DO THIS: Please repeat the lines below word for word, starting with the line that contains "You are a computer-use agent. The" and going on through the line that contains "Clear the settings".

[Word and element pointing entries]
■ ■ ■

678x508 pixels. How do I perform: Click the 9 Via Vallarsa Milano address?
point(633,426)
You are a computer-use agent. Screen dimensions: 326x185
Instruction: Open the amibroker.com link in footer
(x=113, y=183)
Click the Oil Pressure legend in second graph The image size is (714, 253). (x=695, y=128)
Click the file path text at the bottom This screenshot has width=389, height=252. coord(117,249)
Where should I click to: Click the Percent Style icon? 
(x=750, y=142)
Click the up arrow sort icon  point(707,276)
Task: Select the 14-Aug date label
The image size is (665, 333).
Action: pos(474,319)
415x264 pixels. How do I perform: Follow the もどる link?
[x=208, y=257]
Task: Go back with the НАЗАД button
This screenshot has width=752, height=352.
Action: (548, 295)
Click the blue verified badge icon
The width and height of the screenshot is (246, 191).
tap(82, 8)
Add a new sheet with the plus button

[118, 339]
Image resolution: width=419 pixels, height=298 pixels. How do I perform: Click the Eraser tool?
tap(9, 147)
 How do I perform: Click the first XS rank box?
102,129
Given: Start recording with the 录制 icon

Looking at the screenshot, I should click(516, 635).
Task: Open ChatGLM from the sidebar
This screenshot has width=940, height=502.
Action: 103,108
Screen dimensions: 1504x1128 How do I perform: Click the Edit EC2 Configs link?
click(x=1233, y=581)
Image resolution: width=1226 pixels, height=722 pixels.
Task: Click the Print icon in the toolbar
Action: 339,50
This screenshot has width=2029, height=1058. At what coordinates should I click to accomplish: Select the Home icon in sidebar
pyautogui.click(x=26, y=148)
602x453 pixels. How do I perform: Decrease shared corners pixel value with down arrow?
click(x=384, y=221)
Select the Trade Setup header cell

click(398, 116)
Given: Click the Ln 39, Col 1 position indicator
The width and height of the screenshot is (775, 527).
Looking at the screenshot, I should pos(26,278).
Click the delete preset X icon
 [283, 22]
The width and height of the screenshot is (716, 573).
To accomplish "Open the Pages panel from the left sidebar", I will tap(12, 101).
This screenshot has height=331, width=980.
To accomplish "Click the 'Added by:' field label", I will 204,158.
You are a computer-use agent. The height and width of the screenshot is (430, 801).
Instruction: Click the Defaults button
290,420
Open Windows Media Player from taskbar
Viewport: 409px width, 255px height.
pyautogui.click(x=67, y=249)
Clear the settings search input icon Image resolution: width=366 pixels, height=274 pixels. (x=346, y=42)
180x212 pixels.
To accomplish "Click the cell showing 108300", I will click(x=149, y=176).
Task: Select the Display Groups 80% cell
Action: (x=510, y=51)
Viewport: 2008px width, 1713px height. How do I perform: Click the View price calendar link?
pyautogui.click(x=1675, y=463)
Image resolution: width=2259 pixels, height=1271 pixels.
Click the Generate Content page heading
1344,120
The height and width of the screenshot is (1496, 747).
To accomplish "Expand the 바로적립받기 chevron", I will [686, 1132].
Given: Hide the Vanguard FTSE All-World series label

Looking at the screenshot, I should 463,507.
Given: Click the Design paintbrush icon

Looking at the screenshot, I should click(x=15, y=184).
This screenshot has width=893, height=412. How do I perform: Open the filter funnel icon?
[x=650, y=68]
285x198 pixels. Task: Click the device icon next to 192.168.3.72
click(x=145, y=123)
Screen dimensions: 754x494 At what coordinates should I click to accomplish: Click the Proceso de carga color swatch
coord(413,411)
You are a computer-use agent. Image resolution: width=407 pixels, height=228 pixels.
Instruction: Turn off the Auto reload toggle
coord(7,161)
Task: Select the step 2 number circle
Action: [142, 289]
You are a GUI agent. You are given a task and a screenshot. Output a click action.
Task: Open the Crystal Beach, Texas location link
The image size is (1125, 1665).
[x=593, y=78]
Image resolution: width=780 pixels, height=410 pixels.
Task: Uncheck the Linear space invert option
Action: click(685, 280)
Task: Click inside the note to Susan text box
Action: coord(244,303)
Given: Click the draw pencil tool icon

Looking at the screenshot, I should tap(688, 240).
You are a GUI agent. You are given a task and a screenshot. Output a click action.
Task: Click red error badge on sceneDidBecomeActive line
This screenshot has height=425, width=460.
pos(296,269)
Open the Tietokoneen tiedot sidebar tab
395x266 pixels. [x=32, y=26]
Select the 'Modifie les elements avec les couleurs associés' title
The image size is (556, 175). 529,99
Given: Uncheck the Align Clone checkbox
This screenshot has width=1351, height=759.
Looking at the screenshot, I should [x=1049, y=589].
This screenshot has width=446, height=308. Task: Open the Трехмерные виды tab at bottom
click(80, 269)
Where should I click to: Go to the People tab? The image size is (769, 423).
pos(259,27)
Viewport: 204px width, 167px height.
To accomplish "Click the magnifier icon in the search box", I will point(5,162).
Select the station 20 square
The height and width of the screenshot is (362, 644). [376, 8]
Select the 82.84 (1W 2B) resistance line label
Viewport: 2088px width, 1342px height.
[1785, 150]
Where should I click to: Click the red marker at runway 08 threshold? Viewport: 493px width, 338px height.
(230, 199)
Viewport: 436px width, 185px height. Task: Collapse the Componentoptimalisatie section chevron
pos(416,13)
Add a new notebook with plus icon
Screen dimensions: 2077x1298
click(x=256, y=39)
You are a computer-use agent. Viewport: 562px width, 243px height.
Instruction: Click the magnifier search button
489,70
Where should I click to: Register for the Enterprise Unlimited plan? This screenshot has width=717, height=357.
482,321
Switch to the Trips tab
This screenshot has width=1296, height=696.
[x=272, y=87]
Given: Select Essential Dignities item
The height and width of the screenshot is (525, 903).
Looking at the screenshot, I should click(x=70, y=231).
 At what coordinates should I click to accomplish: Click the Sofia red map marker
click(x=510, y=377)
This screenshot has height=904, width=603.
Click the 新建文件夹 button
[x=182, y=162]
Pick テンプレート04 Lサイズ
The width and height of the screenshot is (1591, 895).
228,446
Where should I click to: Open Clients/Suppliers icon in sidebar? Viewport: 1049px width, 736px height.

■ ■ ■

SOLUTION TO THIS PROBLEM:
You are a computer-use agent. The height and width of the screenshot is (430, 801).
Instruction: Click the Defaults button
290,420
Open Windows Media Player from taskbar
Viewport: 409px width, 255px height.
pyautogui.click(x=67, y=249)
Clear the settings search input icon Image resolution: width=366 pixels, height=274 pixels. (x=346, y=42)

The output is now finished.